Haris Rusly Moti (AKTUAL/ ISTIMEWA)

Jakarta, aktual.com – Eksponen gerakan mahasiswa 1998, Haris Rusly Moti, menanggapi kritik terhadap revisi Undang-Undang Tentara Nasional Indonesia (UU TNI) dan Polri. Ia menegaskan bahwa revisi tersebut tetap sejalan dengan semangat reformasi dan tidak mengembalikan peran sosial politik TNI seperti era Orde Baru.

“Pertama, pada prinsipnya kami tetap menghormati partisipasi publik dalam mengkritisi dan memberi masukan untuk menyempurnakan revisi UU TNI dan Polri. Sikap kritis ini mesti diletakkan dalam pijakan dan arah yang sejalan dengan semangat Proklamasi Kemerdekaan 1945, Pancasila, dan UUD 1945,” ujarnya, Senin (17/3).

Haris menegaskan bahwa supremasi sipil tetap terjaga karena revisi UU TNI dilakukan oleh Dewan Perwakilan Rakyat (DPR), yang merupakan representasi rakyat sipil.

“TNI tak lagi mempunyai fungsi sosial dan politik, TNI tidak lagi mempunyai kewenangan terlibat langsung membuat peraturan yang mengatur dirinya sendiri seperti di era Orde Baru.

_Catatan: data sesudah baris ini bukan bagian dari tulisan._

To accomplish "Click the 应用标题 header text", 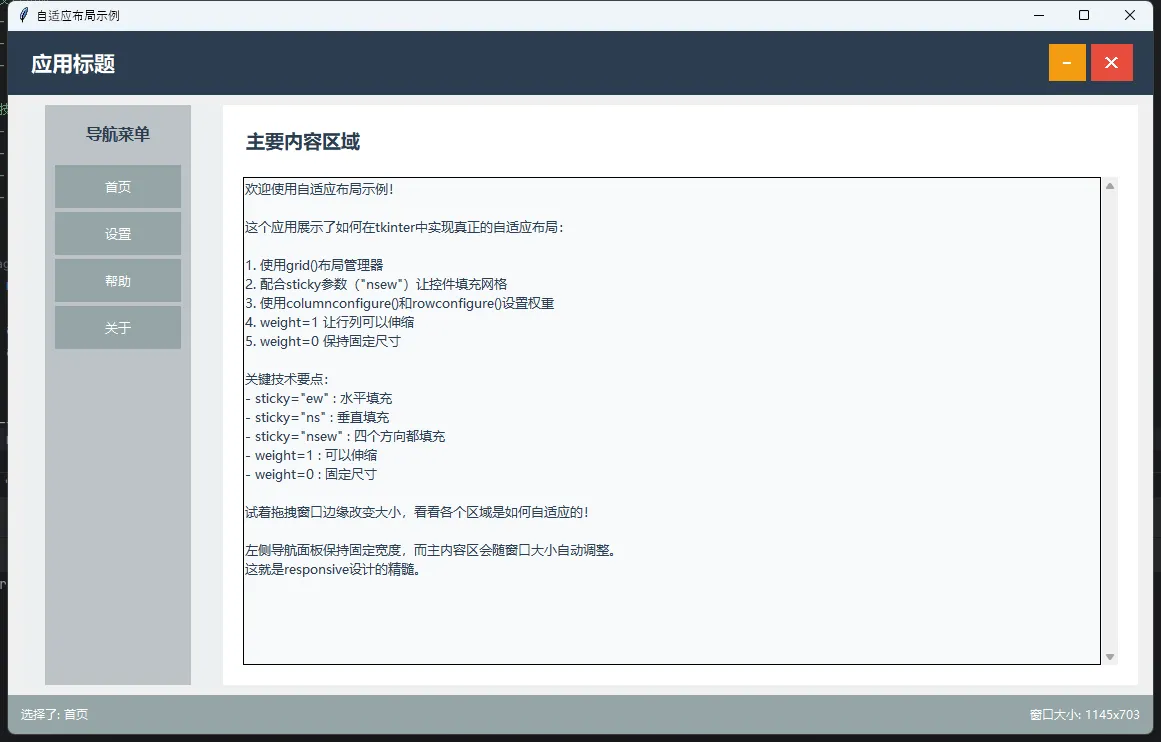I will point(73,64).
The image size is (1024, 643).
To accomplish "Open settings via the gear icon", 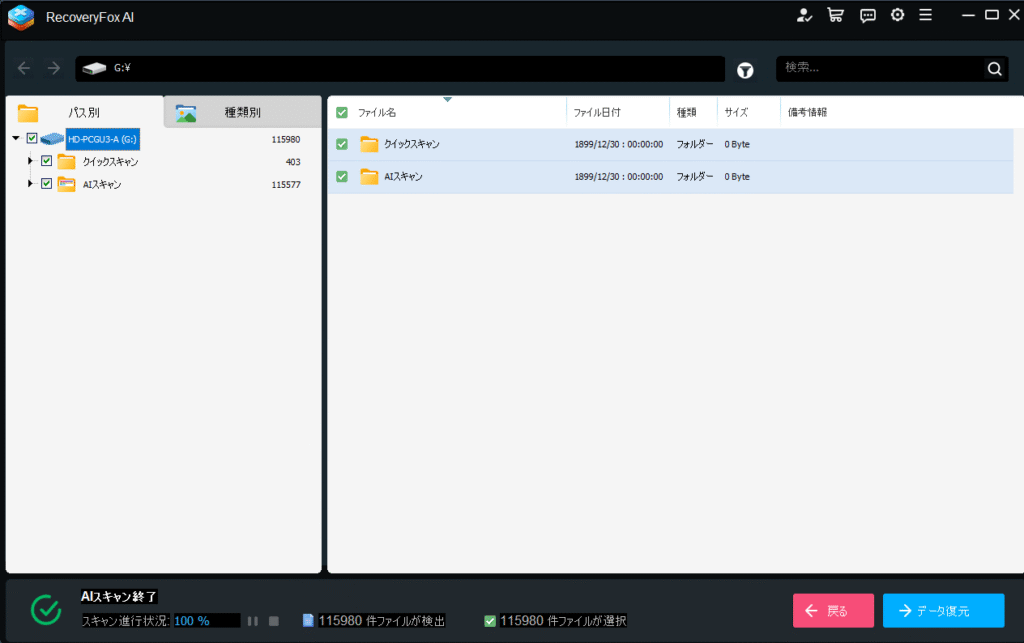I will click(897, 15).
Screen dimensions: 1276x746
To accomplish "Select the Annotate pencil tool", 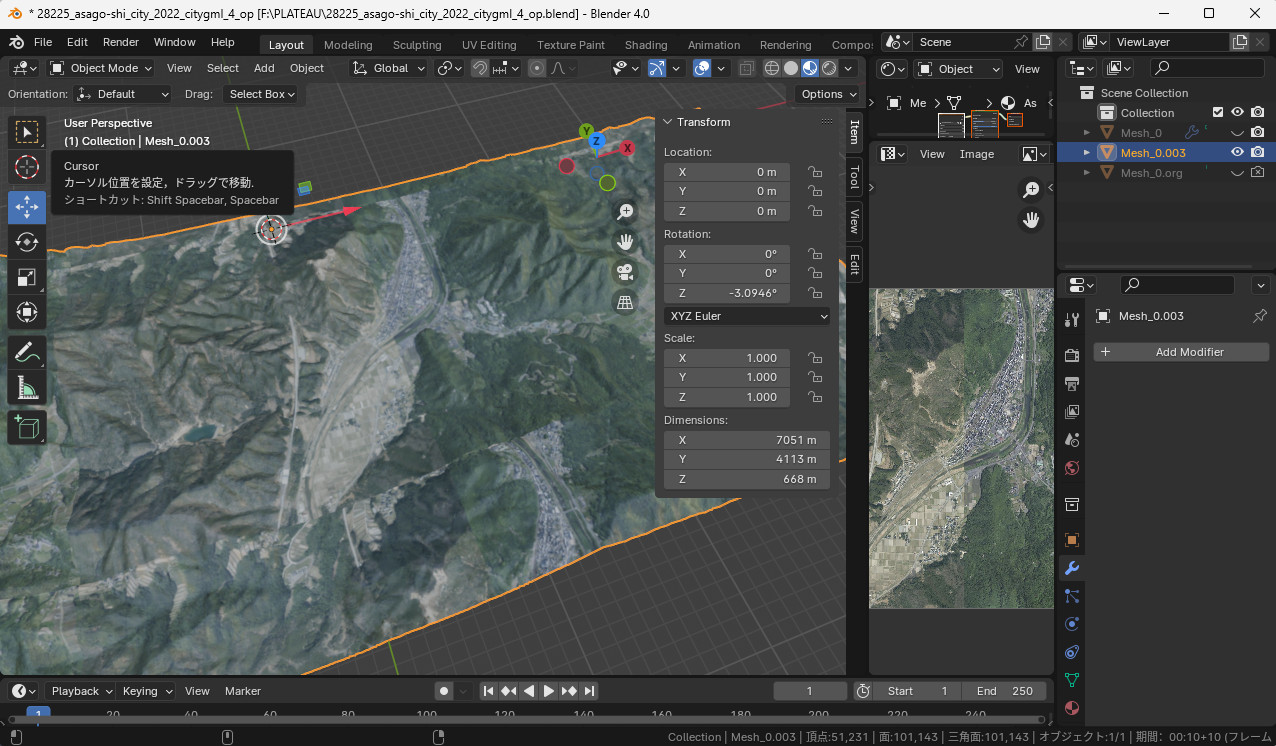I will pos(27,351).
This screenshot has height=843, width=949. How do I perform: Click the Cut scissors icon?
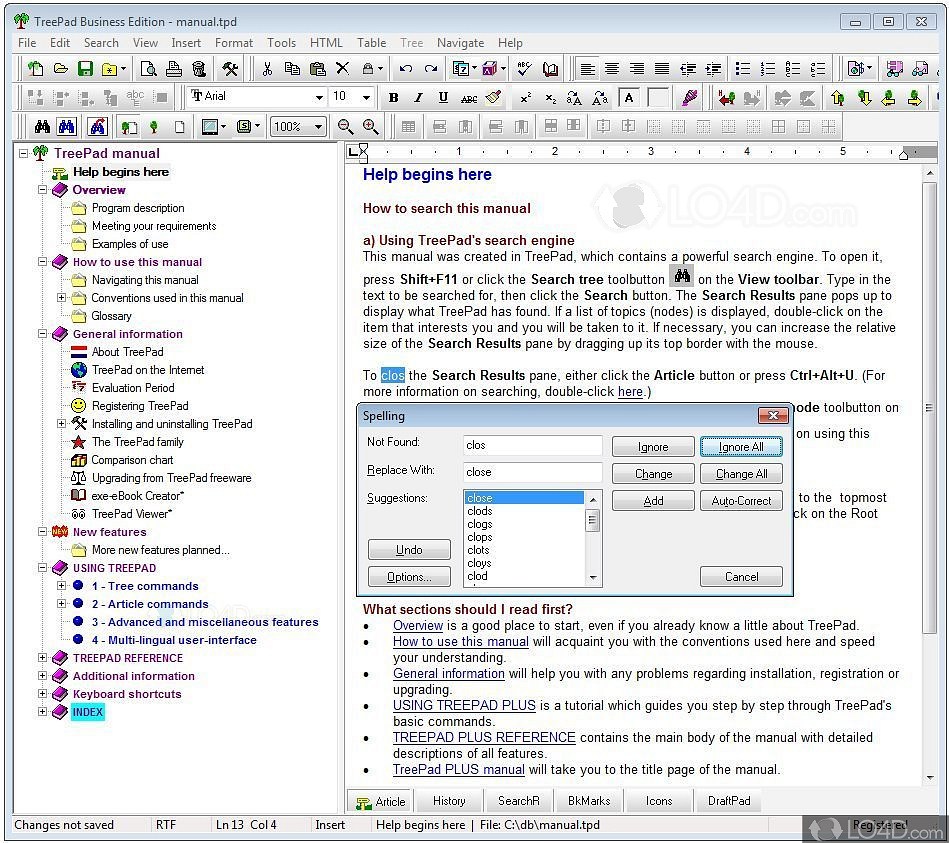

TNI hanya dimintai masukan sebagai bahan pertimbangan terkait revisi UU yang mengatur dirinya,” katanya.

Menurutnya, dibandingkan dengan era Orde Baru, situasi saat ini sudah jauh berbeda.

“Jika kita perhatikan, berbeda dengan era Orde Baru, melalui peran Sosial Politik (Sospol) ABRI, ada jabatan Kasospol ABRI dan Fraksi ABRI di MPR-RI. Ketika itu disebut Dwi Fungsi ABRI lantaran selain berfungsi sebagai institusi pertahanan negara, ABRI juga berfungsi sebagai kekuatan sosial dan politik,” jelasnya.

Haris menilai bahwa kekhawatiran terkait “Dwi Fungsi ABRI Rebound” dalam revisi UU TNI tidak berdasar.

“Jadi menurut saya salah kaprah, jika revisi UU TNI dikaitkan dengan Dwi Fungsi ABRI Rebound. Menurut saya revisi UU TNI sama sekali tidak bertentangan dengan semangat reformasi, tidak mengembalikan peran Sospol TNI. Omong kosong tuduhan militerisme rebound yang distempel ke dalam naskah revisi UU TNI,” tegasnya.

Ia juga menyoroti peran perwira TNI dalam jabatan profesional di kementerian dan lembaga negara.

“Jika kita perhatikan revisi UU TNI hanya mengatur terkait penugasan perwira TNI di wilayah operasional kementerian dan lembaga negara, yang membutuhkan profesionalitas dan keahlian khusus perwira TNI,” katanya.

Sebagai contoh, ia menyebut peran Letjen Doni Monardo dalam penanganan pandemi COVID-19.

“Jenderal Doni diangkat dan tunduk pada keputusan Presiden RI, pejabat sipil. Jadi menurut saya, revisi UU TNI dilakukan agar penempatan perwira TNI yang dibutuhkan kapasitas dan keahliannya, terutama yang terkait dengan pertahanan negara, mempunyai landasan hukum,” ucapnya.

Lebih lanjut, Haris mengkritik aktivis LSM yang menurutnya masih berpikir secara dikotomis dalam melihat tata kelola negara.

“Kita butuh kolaborasi sipil dan militer. Dikotomisasi, bahkan otonomisasi sudah kehilangan relevansinya. Kita butuh kolaborasi, integrasi, dan konsentrasi dari dan oleh semua kekuatan bangsa dalam mewujudkan sebuah gagasan bersama, membangun Indonesia menjadi negara maju,” tuturnya.

Sebagai penutup, ia menyatakan dukungannya terhadap revisi UU TNI.

“Go ahead revisi UU TNI, lanjut terus, kita dukung! Revisi UU TNI yang menempatkan perwira TNI di jabatan profesional dan operasional kementerian dan lembaga tidak mengancam supremasi sipil dan tidak bertentangan dengan demokrasi,” tegasnya.